I have a feeling that he will win Ranji as a coach.

Posted by   on (October 20, 2013, 12:54 GMT)

Domestic wall hangs up his gloves and bat, hope you have a successful life in future

Posted by   on (October 19, 2013, 2:10 GMT)

During the late 2000's when India sometimes had to bat out two days to save Test matches, the first name outside the squad that came to my mind was Shitanshu Kotak. He could put even the most ardent long-format lovers to sleep with his batting, like he once did when he scored 160 odd in two and half days. But for a batsman of his limited ability, he was extremely effective and gave his everything to Saurashtra Cricket. Happy Retirement!

Posted by NarayananSubramaniam on (October 18, 2013, 17:14 GMT)

Congratulations to Mr.Kotak. Personal milestones aside, being instrumental in building a team and leaving it in good share is big achievement.
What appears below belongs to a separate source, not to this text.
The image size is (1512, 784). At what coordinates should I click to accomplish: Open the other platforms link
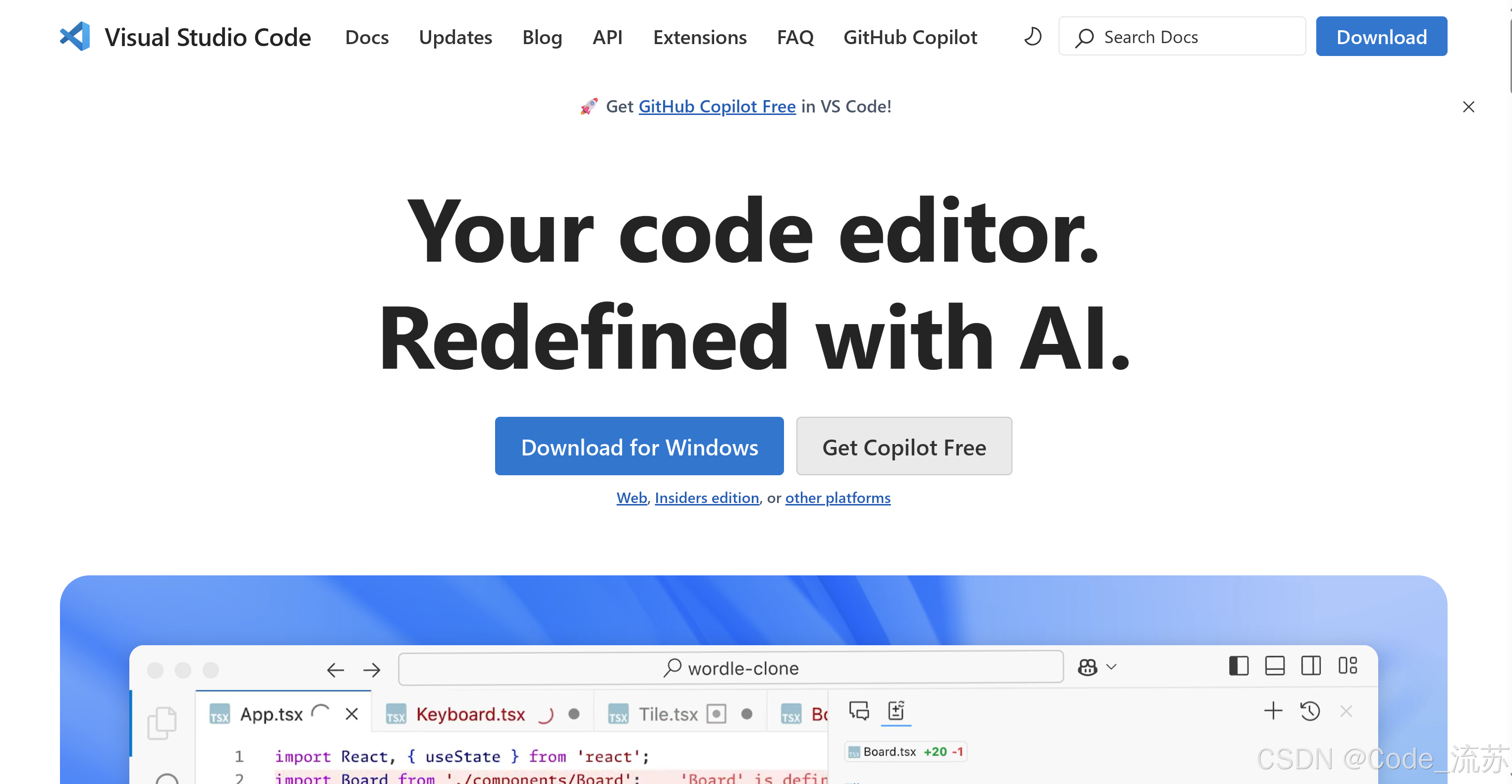pos(837,498)
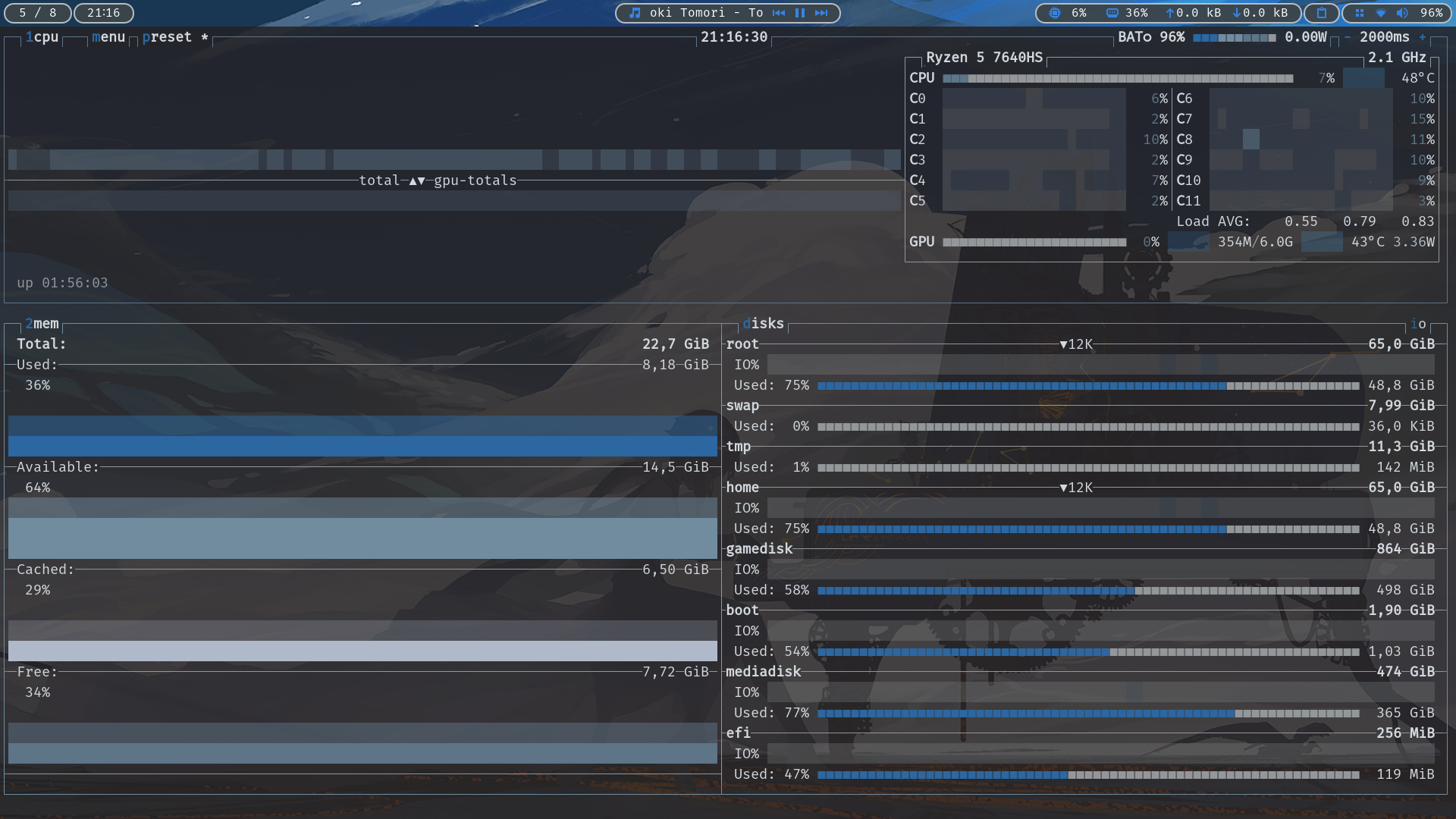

Good on Cricinfo to have reported this and given it due importance. Hats off to the decision makers there.

Posted by   on (October 18, 2013, 14:14 GMT)

Sitanshu "Fevicol" Kotak!! An unforgettable batsman!! Sadly this wall was born at the same time as the impenetrable wall of India!! Thanks for the great entertainment Mr.Kotak!! All the best for your future endeavors!!

Posted by talenthunters on (October 18, 2013, 12:18 GMT)

congratulations for your great career.he has already said it is impossible to live without cricket but it has to happen one day.i hope he gets some cricket job in board. thank you

Posted by Devadatta_Rajadhyaksha on (October 18, 2013, 10:46 GMT)

<<four short of 8000 first-class runs>> Why not retire on 7,996 a la Don Bradman's 6,996?

Anyway, congrats on a good career and good wishes.

Posted by RajeshNaik on (October 18, 2013, 10:38 GMT)

One more Wall goes down in to history. A domestic Wall at that. It is a tribute to Kotak's mental strength and fitness that at 41 he is still good enough to last a domestic season. There was a time when he was synonym with Saurashtra's batting. Great contributor to India's domestic circuit. All the best.